◆ WORK INSTRUCTION
From the data below, return only the lines from the one with "Given: Focus the repository Name field" through the one with "Close the deal panel with X button", exact and inclusive, with pictures left out.
━━━━━ EXCERPTED RECORDS
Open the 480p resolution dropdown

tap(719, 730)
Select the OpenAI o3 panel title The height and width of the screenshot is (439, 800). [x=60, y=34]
━━━━━━━━━━
━━━━━ EXCERPTED RECORDS
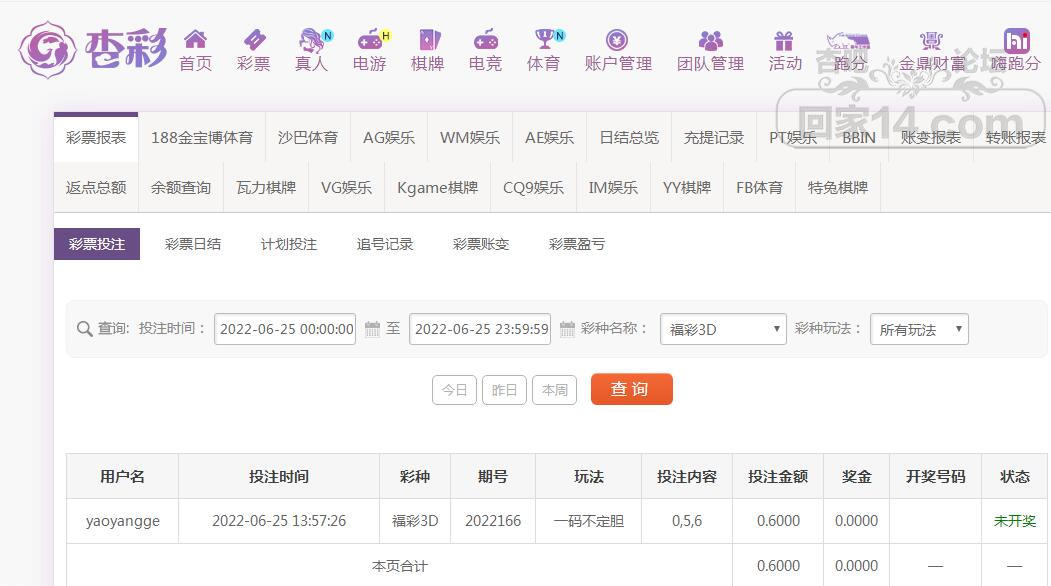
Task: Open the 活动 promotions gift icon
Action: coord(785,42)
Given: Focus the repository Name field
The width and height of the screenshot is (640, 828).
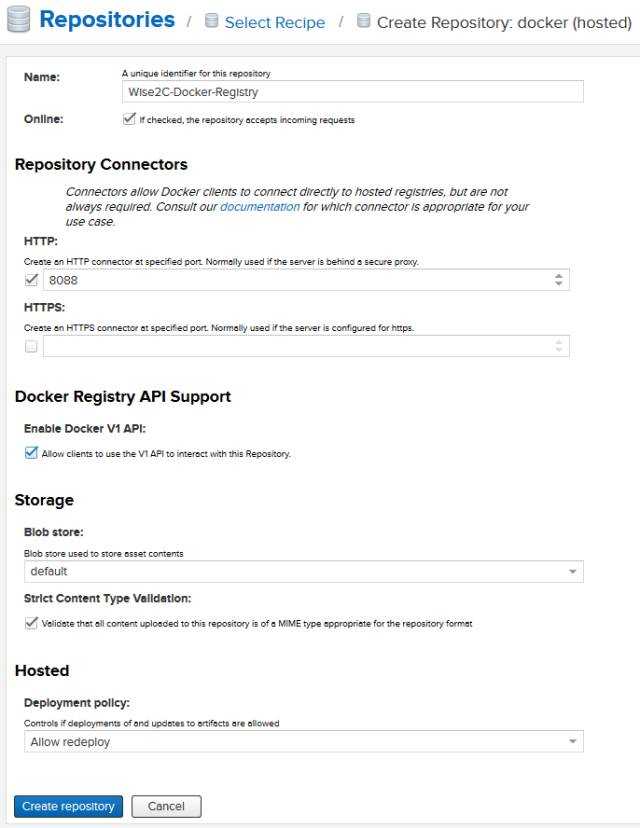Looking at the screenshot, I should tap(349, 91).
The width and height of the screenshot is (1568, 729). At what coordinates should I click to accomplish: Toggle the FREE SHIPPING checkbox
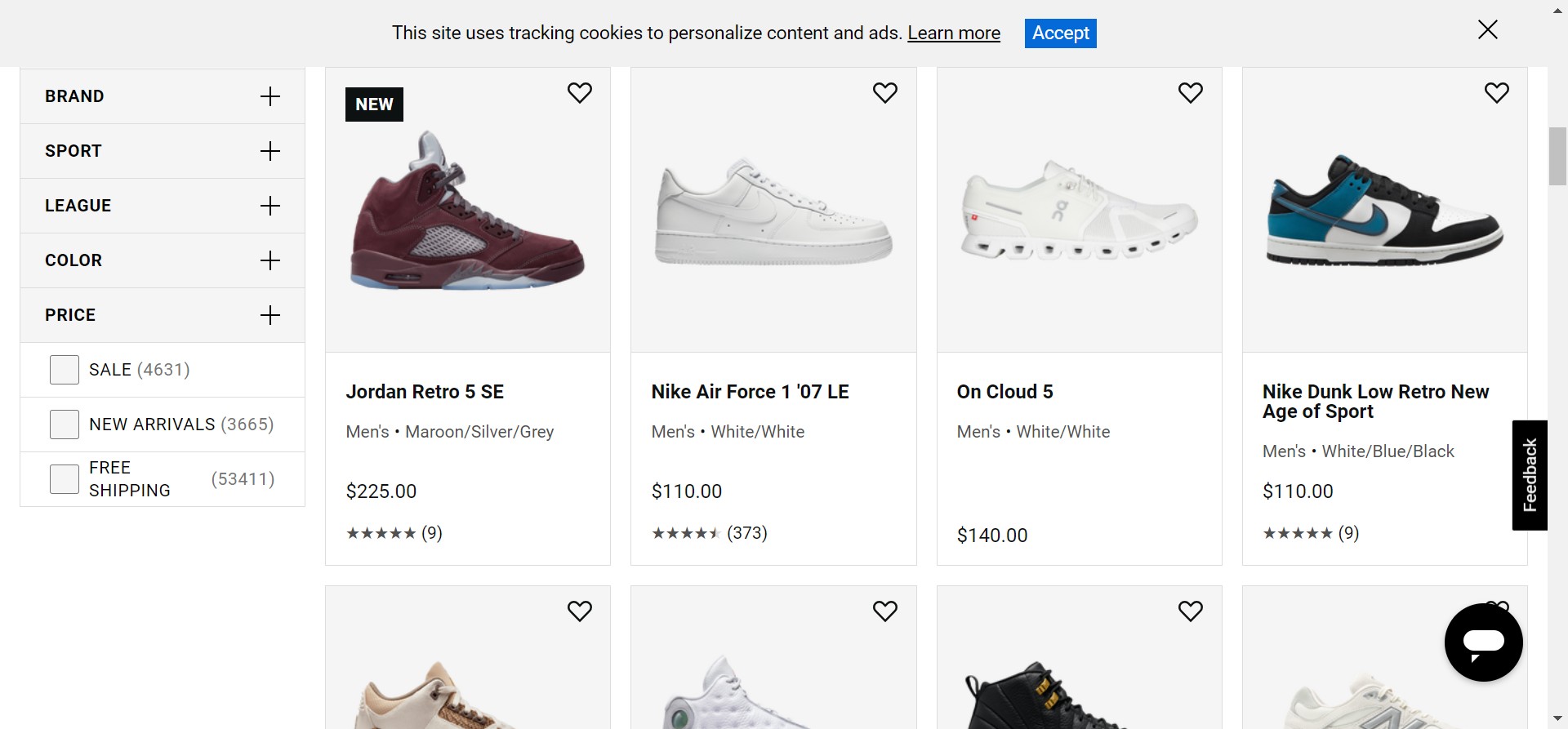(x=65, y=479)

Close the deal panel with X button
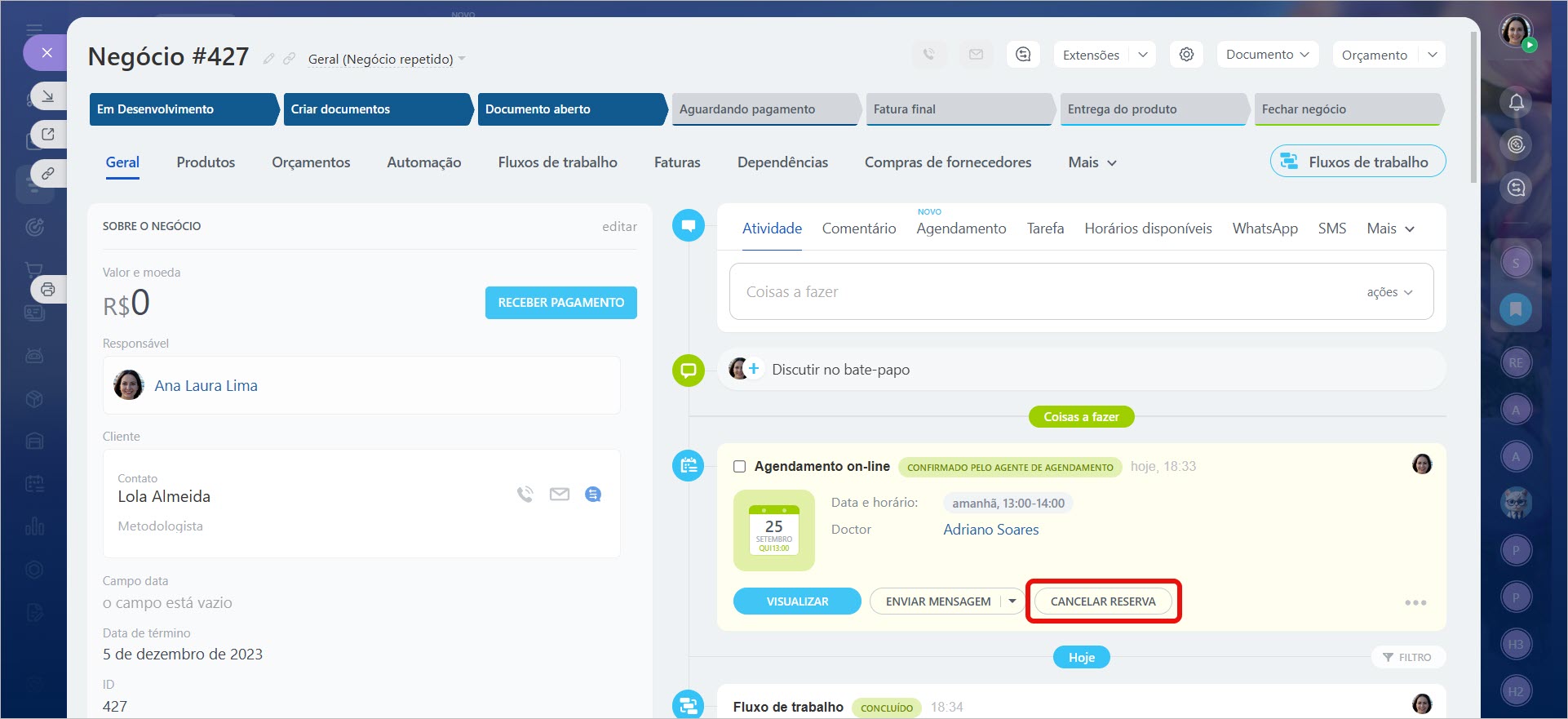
━━━━━━━━━━
◆ TASK ANSWER
Given: Focus the repository Name field
The width and height of the screenshot is (640, 828).
Looking at the screenshot, I should tap(349, 91).
The width and height of the screenshot is (1568, 729). At what coordinates should I click to accomplish: Toggle the FREE SHIPPING checkbox
(x=65, y=479)

Close the deal panel with X button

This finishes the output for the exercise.